Section 38-19-1190. Nothing contained in this article shall be
construed to prohibit demutualization of a mutual insurance holding
company or a mutual insurer pursuant to the laws of this State. All
provisions of law regarding demutualization of a mutual insurer shall also
apply to a mutual insurance holding company.
Section 38-19-1200. All information, documents, and copies that are
obtained by or disclosed to the Director of the Department of Insurance
or another person in the course of preparing, filing, or processing an
application to reorganize, other than information or documents distributed
to policyholders in connection with the meeting of policyholders, shall be
given confidential treatment and shall not be subject to subpoena and shall
not be released to another person or entity without the prior written
consent of the insurer.
Section 38-19-1210. (A) A mutual insurance holding company,
intermediate holding company, and the reorganized stock insurer shall be
considered to be insurers according to the laws of this State. However, the
director may exempt by order a mutual insurance holding company or
intermediate holding company that elects not to write insurance from any
provisions of this title or regulations adopted thereunder with respect to
the writing of insurance or requirements related to capital, surplus,
dividends, reserves, borrowing or investments, or other provisions which
the Director of the Department of Insurance determines are not applicable
or should be modified. This exemption shall not change the mutual
insurance holding company's status as a domestic insurer subject to the
provisions of Title 38. A mutual insurance holding company,
intermediate holding company, or reorganized mutual insurer may merge
with, consolidate with, or acquire the assets of another person or entity,
or take another action as consistent with the South Carolina Business
Corporation Act or other applicable law.
(B) The director shall have jurisdiction over a mutual insurance
holding company and an intermediate holding company to ensure that
policyholder interests are preserved and protected.

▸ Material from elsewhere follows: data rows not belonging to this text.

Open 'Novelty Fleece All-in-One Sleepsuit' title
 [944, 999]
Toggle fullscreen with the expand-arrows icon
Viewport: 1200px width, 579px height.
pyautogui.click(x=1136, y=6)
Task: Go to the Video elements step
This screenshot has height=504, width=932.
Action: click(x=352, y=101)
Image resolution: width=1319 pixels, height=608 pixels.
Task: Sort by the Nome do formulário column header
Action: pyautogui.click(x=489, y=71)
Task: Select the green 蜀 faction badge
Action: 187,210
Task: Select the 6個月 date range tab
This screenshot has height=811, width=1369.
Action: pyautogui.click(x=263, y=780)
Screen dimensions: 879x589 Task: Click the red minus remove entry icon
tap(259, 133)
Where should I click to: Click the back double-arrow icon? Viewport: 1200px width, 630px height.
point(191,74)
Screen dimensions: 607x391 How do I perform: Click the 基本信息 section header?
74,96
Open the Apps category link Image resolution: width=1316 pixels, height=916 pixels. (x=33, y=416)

(C) The director may promulgate regulations and issue orders to
implement this article as provided by the insurance laws of this State
consistent with the South Carolina Business Corporation Act.
(D) A mutual insurance holding company and subsidiaries or affiliates
shall be subject to all applicable provisions of South Carolina's Insurance
Holding Company Regulatory Act.
Section 38-19-1220. In a proceeding for supervision, rehabilitation,
or liquidation involving a reorganized mutual insurer, the assets of the
mutual insurance holding company and an intermediate stock holding
company shall be considered to be assets of the reorganized mutual
insurer for the purposes of satisfying the claims of policyholders. A
mutual insurance holding company or an intermediate stock holding
company may not be dissolved without approval of the Director of the
Department of Insurance. A mutual insurance holding company and an
intermediate stock holding company each shall be considered an insurer
subject to the Administrative Supervision of Insurers Act and the Insurers
Rehabilitation and Liquidation Act.
Section 38-19-1230. (A) A mutual insurance holding company shall
file with the Director of the Department of Insurance an annual income
statement, balance sheet, and cash flow statement, and a statement
regarding any encumbrances or plans to encumber the assets of the mutual
insurance holding company.
(B) A mutual insurance holding company shall have an annual audit
by an independent certified public accountant and shall file an audited
financial report with the Director of the Department of Insurance by June
first of each year.
(C) A mutual insurance holding company shall notify the director
ninety days prior to any initial and subsequent subsidiary stock offering
for review by the director for compliance with all applicable state law and
the offering shall be deemed approved by the director within thirty days
of submission to the director unless the director states otherwise in writing
within thirty days of submission.
Section 38-19-1240. A challenge to reorganization or an action
involving the reorganization of a mutual insurer shall be commenced no
later than one hundred eighty days after the effective date of
reorganization.
Time effective
SECTION 2. This act takes effect upon approval by the Governor.